_Stored items_:

______

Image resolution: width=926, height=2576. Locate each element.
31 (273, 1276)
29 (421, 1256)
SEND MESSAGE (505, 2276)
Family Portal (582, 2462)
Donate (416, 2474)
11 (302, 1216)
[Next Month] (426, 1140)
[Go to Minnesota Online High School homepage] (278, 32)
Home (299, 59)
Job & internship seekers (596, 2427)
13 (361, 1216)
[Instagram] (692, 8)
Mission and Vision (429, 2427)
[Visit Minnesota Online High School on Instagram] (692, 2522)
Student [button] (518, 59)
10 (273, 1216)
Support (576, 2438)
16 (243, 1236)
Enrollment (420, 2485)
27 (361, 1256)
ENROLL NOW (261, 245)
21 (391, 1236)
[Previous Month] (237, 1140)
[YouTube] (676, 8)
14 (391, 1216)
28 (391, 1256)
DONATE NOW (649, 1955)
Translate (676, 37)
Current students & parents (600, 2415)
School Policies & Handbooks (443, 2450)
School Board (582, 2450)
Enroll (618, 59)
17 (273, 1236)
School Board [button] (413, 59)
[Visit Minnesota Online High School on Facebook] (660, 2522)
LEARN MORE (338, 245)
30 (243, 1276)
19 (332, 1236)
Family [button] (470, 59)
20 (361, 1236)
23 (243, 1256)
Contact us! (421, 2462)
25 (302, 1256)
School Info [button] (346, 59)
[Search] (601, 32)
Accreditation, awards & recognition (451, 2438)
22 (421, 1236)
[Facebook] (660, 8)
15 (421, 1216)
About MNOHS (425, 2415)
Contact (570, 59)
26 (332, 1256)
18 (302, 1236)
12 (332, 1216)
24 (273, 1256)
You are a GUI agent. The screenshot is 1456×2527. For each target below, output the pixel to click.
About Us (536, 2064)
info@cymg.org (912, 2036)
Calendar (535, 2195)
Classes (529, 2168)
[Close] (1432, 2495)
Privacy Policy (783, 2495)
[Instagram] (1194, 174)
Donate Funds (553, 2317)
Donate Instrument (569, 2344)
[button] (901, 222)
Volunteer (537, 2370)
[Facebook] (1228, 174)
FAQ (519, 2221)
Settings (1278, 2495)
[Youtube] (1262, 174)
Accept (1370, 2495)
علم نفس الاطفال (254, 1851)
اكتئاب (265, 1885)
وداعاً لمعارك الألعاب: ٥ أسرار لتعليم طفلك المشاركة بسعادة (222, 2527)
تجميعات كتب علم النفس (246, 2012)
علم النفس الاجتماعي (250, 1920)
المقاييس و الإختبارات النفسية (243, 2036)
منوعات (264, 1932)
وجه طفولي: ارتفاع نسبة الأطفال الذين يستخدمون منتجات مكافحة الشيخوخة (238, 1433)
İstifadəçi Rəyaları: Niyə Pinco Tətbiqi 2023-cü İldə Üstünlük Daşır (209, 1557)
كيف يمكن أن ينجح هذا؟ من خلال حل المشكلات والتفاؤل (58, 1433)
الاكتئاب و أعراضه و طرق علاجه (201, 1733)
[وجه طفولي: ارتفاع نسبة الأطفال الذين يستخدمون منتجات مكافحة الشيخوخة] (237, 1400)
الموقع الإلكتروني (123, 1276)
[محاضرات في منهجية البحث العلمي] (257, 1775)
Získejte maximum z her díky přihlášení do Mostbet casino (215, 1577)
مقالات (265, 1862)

______

_Work to complete_: Each record above needs to be given again exactly as written.

_Solution to the problem_:
Image resolution: width=926, height=2576. Locate each element.
31 (273, 1276)
29 (421, 1256)
SEND MESSAGE (505, 2276)
Family Portal (582, 2462)
Donate (416, 2474)
11 (302, 1216)
[Next Month] (426, 1140)
[Go to Minnesota Online High School homepage] (278, 32)
Home (299, 59)
Job & internship seekers (596, 2427)
13 (361, 1216)
[Instagram] (692, 8)
Mission and Vision (429, 2427)
[Visit Minnesota Online High School on Instagram] (692, 2522)
Student [button] (518, 59)
10 (273, 1216)
Support (576, 2438)
16 (243, 1236)
Enrollment (420, 2485)
27 (361, 1256)
ENROLL NOW (261, 245)
21 (391, 1236)
[Previous Month] (237, 1140)
[YouTube] (676, 8)
14 (391, 1216)
28 (391, 1256)
DONATE NOW (649, 1955)
Translate (676, 37)
Current students & parents (600, 2415)
School Policies & Handbooks (443, 2450)
School Board (582, 2450)
Enroll (618, 59)
17 (273, 1236)
School Board [button] (413, 59)
[Visit Minnesota Online High School on Facebook] (660, 2522)
LEARN MORE (338, 245)
30 (243, 1276)
19 (332, 1236)
Family [button] (470, 59)
20 (361, 1236)
23 (243, 1256)
Contact us! (421, 2462)
25 (302, 1256)
School Info [button] (346, 59)
[Search] (601, 32)
Accreditation, awards & recognition (451, 2438)
22 (421, 1236)
[Facebook] (660, 8)
15 (421, 1216)
About MNOHS (425, 2415)
Contact (570, 59)
26 (332, 1256)
18 (302, 1236)
12 (332, 1216)
24 (273, 1256)
You are a GUI agent. The screenshot is 1456×2527. For each target below, output the pixel to click.
About Us (536, 2064)
info@cymg.org (912, 2036)
Calendar (535, 2195)
Classes (529, 2168)
[Close] (1432, 2495)
Privacy Policy (783, 2495)
[Instagram] (1194, 174)
Donate Funds (553, 2317)
Donate Instrument (569, 2344)
[button] (901, 222)
Volunteer (537, 2370)
[Facebook] (1228, 174)
FAQ (519, 2221)
Settings (1278, 2495)
[Youtube] (1262, 174)
Accept (1370, 2495)
علم نفس الاطفال (254, 1851)
اكتئاب (265, 1885)
وداعاً لمعارك الألعاب: ٥ أسرار لتعليم طفلك المشاركة بسعادة (222, 2527)
تجميعات كتب علم النفس (246, 2012)
علم النفس الاجتماعي (250, 1920)
المقاييس و الإختبارات النفسية (243, 2036)
منوعات (264, 1932)
وجه طفولي: ارتفاع نسبة الأطفال الذين يستخدمون منتجات مكافحة الشيخوخة (238, 1433)
İstifadəçi Rəyaları: Niyə Pinco Tətbiqi 2023-cü İldə Üstünlük Daşır (209, 1557)
كيف يمكن أن ينجح هذا؟ من خلال حل المشكلات والتفاؤل (58, 1433)
الاكتئاب و أعراضه و طرق علاجه (201, 1733)
[وجه طفولي: ارتفاع نسبة الأطفال الذين يستخدمون منتجات مكافحة الشيخوخة] (237, 1400)
الموقع الإلكتروني (123, 1276)
[محاضرات في منهجية البحث العلمي] (257, 1775)
Získejte maximum z her díky přihlášení do Mostbet casino (215, 1577)
مقالات (265, 1862)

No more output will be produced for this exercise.